The Solution I use: So I have many things I track in my daily notes for which I’d like a break down by day for the entire history of my journal. I use a tag #Watched for example to track anytime I watch something interesting online or a Movie/TV show. You can map that to your #born tag here. What I realised is we can combine a tag and a DataView inline field to work as one as long as it is the first word in a sentence. So in my daily notes I have,

- #Watched:: [[Inception (2009)]] for the 4th time with [[John Doe]]

Then I collect all these watched entries (works with multiple entries on a day as well), in a note called Watched Log which would be equivalent in your case to the Scotland note.

```dataview
TABLE Watched 
FROM #Watched 
SORT file.ctime DESC

And this is what it looks like

Notice the day with multiple entries, it used to not work earlier but a while ago DataView was updated to support this which makes it possible now.

The only thing this requires is that #Watched:: is in the beginning of the line or else it won’t populate in the query.

If you are unable to change all your existing entries or for some reason choose not to, there’s another work around I think using the built-in Obsidian Query. I also have this in my Watched Log at the bottom,

```query
tag: Watched

This gives a similar result sorted and grouped by date which looks very similar to what it’d look like in the search pane. The only issue is, you cannot have other columns or sort this list or collapse it. There is already a feature request regarding this and I’m sure sooner or later it would work exactly like backlinks and search so we can expect those abilities here. With the built-in query you might also want to look at the line: filter in the docs as that’s what allows you to search for the tag and Scotland both in the same line.

Good luck!

2 Likes

Thanks!

I’m using your setup (or very similar) for communications. I use it for calls, important emails etc, and then add that to each person’s note. Very useful!

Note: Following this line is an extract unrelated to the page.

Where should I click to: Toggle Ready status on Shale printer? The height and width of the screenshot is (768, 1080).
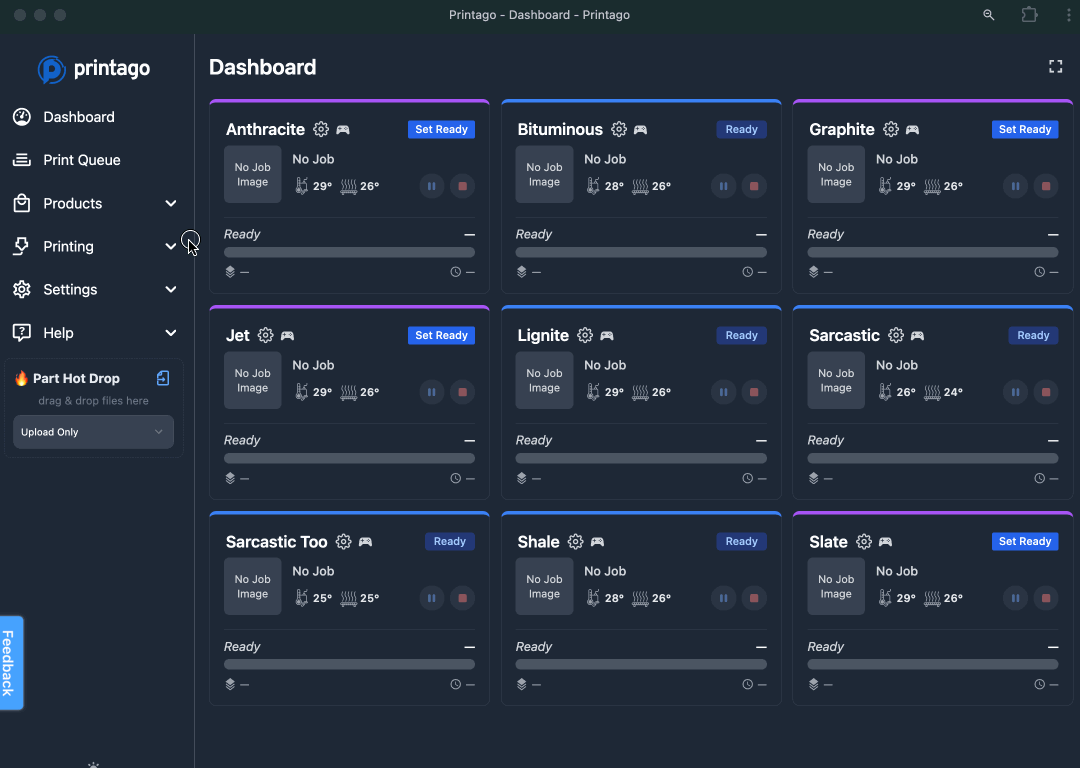pyautogui.click(x=741, y=542)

For the #born thing, I’m trying to solve her, my aim is to see who were from where om the notes from that place. So in the Scotland note, I can see the names of the ones born there.

The bullet points on the year notes (“04-19” and so on), are in a chronological list, starting with ancient times, moving up to today. I could of course had each event in it’s own note, and then listed all those back to the main note. But it would increase the number of notes in my vault by 20-50x so I don’t want to do that.

I’m using the double colon to add values to be readable by dataview in my movies list too, for the ratings. Also in my genealogy reasearch where it’s super useful.

Does this not work if you use #born:: Scotland In your notes?

```dataview
TABLE file.link
FROM ""
WHERE born AND contains("Scotland", born)
```

I works. But then I would have to format 366 notes to accomplish this. And change the whole way they are set up.

Yeah I understand. That was a caveat I mentioned early in my reply!

The way I handled changing everything from my past entries was doing them manually. I thought of doing it with a Shell script but then I wanted to make sure I review each change and my skill at writing regex is not that great. So I decided to just do it manually. And the way I’m doing it is that I have individual notes for each day collected into 366 files named like On this day - 07-12 which transclude the files from previous years chronologically. The link to this file is in my Daily Note template so I review this every morning. And since I could have only around 1-5 notes to review I only spend 2-3 minutes each day on fixing the formatting to suit my newer system. I am going to spend that time anyway reading those notes (a habit I got from using Day One for years), might as well sort of upgrade them with links and fields to fit my new system and make it more useful.

While I don’t insist that you try that. I understand your notes are different and probably longer than mine. But just putting this out there as one way of dealing with keeping the content more live while at the same time reviewing (and reflecting which is the point of journaling) old entries.